— Start of Given data —

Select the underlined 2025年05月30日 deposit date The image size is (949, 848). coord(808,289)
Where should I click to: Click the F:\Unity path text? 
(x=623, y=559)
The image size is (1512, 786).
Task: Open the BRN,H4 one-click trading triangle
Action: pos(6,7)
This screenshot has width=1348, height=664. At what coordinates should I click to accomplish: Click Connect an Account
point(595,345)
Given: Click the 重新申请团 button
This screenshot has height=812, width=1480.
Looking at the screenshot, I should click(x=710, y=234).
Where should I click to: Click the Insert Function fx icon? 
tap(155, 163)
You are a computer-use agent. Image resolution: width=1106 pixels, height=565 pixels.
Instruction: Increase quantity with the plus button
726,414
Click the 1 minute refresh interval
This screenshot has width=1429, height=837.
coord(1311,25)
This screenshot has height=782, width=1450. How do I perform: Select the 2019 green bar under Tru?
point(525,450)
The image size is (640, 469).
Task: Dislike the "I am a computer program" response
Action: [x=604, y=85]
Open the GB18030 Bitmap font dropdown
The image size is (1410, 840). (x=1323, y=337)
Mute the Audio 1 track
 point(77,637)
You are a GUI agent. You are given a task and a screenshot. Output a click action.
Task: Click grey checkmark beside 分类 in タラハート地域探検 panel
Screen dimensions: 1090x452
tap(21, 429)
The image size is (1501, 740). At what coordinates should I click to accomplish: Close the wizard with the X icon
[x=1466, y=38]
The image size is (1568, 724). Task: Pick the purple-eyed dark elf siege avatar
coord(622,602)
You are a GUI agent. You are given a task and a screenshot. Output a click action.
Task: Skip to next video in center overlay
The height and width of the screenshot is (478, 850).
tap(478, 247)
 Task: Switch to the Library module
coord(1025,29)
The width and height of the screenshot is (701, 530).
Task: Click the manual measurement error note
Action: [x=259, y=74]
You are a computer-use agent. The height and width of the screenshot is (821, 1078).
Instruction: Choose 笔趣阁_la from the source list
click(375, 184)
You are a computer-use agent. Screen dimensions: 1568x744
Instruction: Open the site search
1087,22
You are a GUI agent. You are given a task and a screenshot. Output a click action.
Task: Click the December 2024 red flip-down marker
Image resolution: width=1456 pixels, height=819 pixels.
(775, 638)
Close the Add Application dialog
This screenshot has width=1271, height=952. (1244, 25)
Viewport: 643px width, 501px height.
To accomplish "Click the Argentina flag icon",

— End of Given data —

◆ Task prompt ◆
Format the material above as a numbered list, from its first line through the line containing "point(77,637)", both included, leaving out any blank lines.

◆ Result ◆
1. Select the underlined 2025年05月30日 deposit date The image size is (949, 848). coord(808,289)
2. Where should I click to: Click the F:\Unity path text? 
3. (x=623, y=559)
4. The image size is (1512, 786).
5. Task: Open the BRN,H4 one-click trading triangle
6. Action: pos(6,7)
7. This screenshot has width=1348, height=664. At what coordinates should I click to accomplish: Click Connect an Account
8. point(595,345)
9. Given: Click the 重新申请团 button
10. This screenshot has height=812, width=1480.
11. Looking at the screenshot, I should click(x=710, y=234).
12. Where should I click to: Click the Insert Function fx icon? 
13. tap(155, 163)
14. You are a computer-use agent. Image resolution: width=1106 pixels, height=565 pixels.
15. Instruction: Increase quantity with the plus button
16. 726,414
17. Click the 1 minute refresh interval
18. This screenshot has width=1429, height=837.
19. coord(1311,25)
20. This screenshot has height=782, width=1450. How do I perform: Select the 2019 green bar under Tru?
21. point(525,450)
22. The image size is (640, 469).
23. Task: Dislike the "I am a computer program" response
24. Action: [x=604, y=85]
25. Open the GB18030 Bitmap font dropdown
26. The image size is (1410, 840). (x=1323, y=337)
27. Mute the Audio 1 track
28.  point(77,637)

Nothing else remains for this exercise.